On 6/6/05, Zbigniew <[EMAIL PROTECTED]> wrote:
> I'm guessing you mean something on the order of
> 
> '( (option (h help) #:none "Display help text")
>    (option (f file) #:required "Load file"))
> 
> and then you would parse that and build both a usage string and a list
> of options from it?

Yes, exactly.

> Currently I can create an options list like:
> 
> (list (args:make-option (h help) #:none "Display help text")
>         (args:make-option (f file) #:required "Load file"))
> 
> which will be evaluated by the interpreter into a list of options
> objects; then I could feed that options list separately to a function
> that generates the usage (pulling the data from the options objects).
> In effect the "parser" logic is in the make-option macro and the
> interpreter.

Yes, this is *very* similar to my own version (I have found the code now).
 
> Is there a reason to prefer one over the other?  Is it better to parse
> these kinds of structures yourself, or evaluate them?  (I am still new
> at this lack of data vs code distinction)

Well, this just the coolest idea of Scheme/Lisp ;)

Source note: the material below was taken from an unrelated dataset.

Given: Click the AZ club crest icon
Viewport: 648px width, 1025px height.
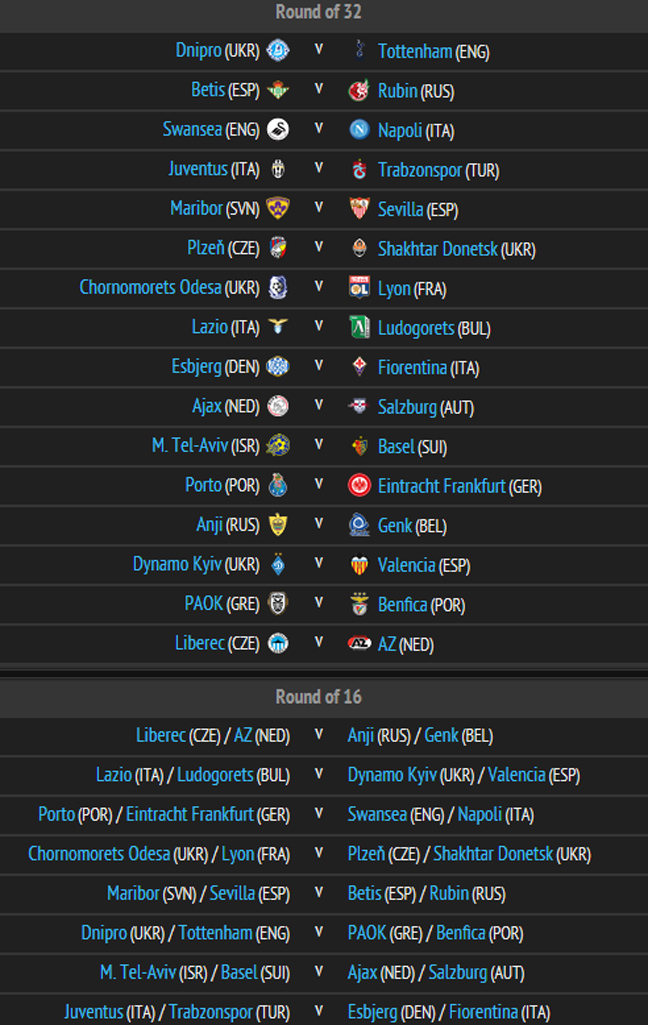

The trick is that your final user will only set some configuration (in the
Python case it will just write the docstring, in Scheme he would probably
write a list) and the parsing logic will be completely hidden from him. 
In other words, with this approach you are essentially defining a 
declarative minilanguage for argument parsing. This is not the case if the 
user has to explicitely call functions such as make-option. Choosing
the declarative approach or the explicit approach is a matter of
taste. As an user
I am lazy and  I don't want to know about implementation details, so I
prefer the
declarative way. OTOH, the explicit way is easier to debug and more
clear in case something goes wrong. The declarative way requires a
little more effort from the implementor, since it hast to be implemented 
on top of the explicit way, possibly with some helper macro.